Until we really understand this and accept this as true, today’s theme makes our flesh squirm. It makes us uncomfortable. Even when we do accept it, it can challenge us, because it doesn’t come naturally. It only comes supernaturally.
It’s not My Body My Choice. It’s not Gay Pride. These are today’s cultural values
Also, it’s not Your Best Life Now. It’s not You Can Have What You Say. It’s not Prosperity: The Choice Is Yours.
Ironically, these are not secular book titles, but they might as well be. This is the idea of having what we want, pseudo-sanctified by segments of the church.
Jim Garrett touched on this last week. The idea in our culture that we can be what we want, do what we want, regardless of the facts, regardless of the impact on other people of what we want, and regardless of what’s right or wrong, what the Word of God tells us about sin and righteousness.
One writer called our current culture one that values, not just doing whatever is right in our own eyes, but “radical autonomy.” This is the source of today’s sharp divide in our culture.
The new immorality is any act of “intolerance” that supposedly interferes with this radical autonomy.
Being intolerant of this radical autonomy is about the worst thing you can do. Autonomy means: self-directing freedom, and especially moral independence.
Our culture values this above all else. Radical autonomy is autonomy on steroids.
However, this morning’s message is the polar opposite of radical autonomy. It’s an idea that, once we grasp this in our spirit, once we accept it as God’s truth, it’s not only not troubling, but very freeing. In fact, one author called it A Better Freedom. It’s one of those things in scripture that’s a paradox.
The 2nd reason today’s message is a dangerous thing is that the theme of this message is the life theme of the guy who literally wrote the book on this – a man who signs his correspondence with “your fellow slave,” who seeks every day to live this out obediently, like a slave, in the mundane things of life, as well as the bigger things in his life.
Of course, I’m speaking of my fellow elder, Jim Garrett, whose book The Doulos Principle, has been very formative in my Christian life, and I know also in the lives of many of us here this morning.
By the way, next week we’ll highlight this more fully, but Jim’s book, The Doulos Principle, is now available as an Amazon Kindle title. And we’re going to have a five-day sale during which the book is free. More details about how that works next week. It’s a book that everybody here should read, and read again if it’s been a while since you last read it.
But, Jim will be the first to deflect credit for any true life changes, any formative influence, and Biblical truth, that has come from his book, because, of course, this is a theme in the Word of God, accessible to all of us, and not just Jim’s idea.
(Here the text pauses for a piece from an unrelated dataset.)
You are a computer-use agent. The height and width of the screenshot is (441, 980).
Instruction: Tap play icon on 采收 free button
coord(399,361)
In his book, Jim just highlights that fact, calls our attention to, an often-missed truth.
This truth is missed for some of the reasons already mentioned. Like radical autonomy. It’s missed by the world, because they’re slaves to sin. It’s often missed by Christians, too, but it’s right here in your Bibles. Here’s just one of literally hundreds of places we see it:
1 Corinthians 6:19-20: You are not your own, 20 for you were bought with a price.
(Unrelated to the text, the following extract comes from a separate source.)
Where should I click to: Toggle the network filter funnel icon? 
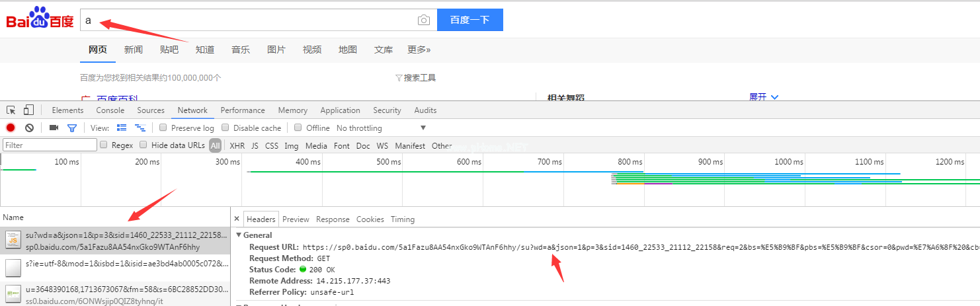click(x=72, y=128)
This morning, I want to spend some time exploring the implications of the reality that you are, we are, I am, not my own. That I am bought with a price. We cannot avoid the clear message here, and as we move along, we’ll see how clearly this is presented in Scripture.
People who are bought with a price are owned. People who are bought with a price are slaves. Yes, this can be a very uncomfortable truth. That’s because, in our minds, we immediately associate slavery with a couple of things.
One is the African American slave trade, a truly evil and sinful part of our American history, and that of Europe, too. We are rightly appalled by this part of our history. It seems clear to me that much of the racial divide that still exists in America today is the long-term fruit of that terrible institution.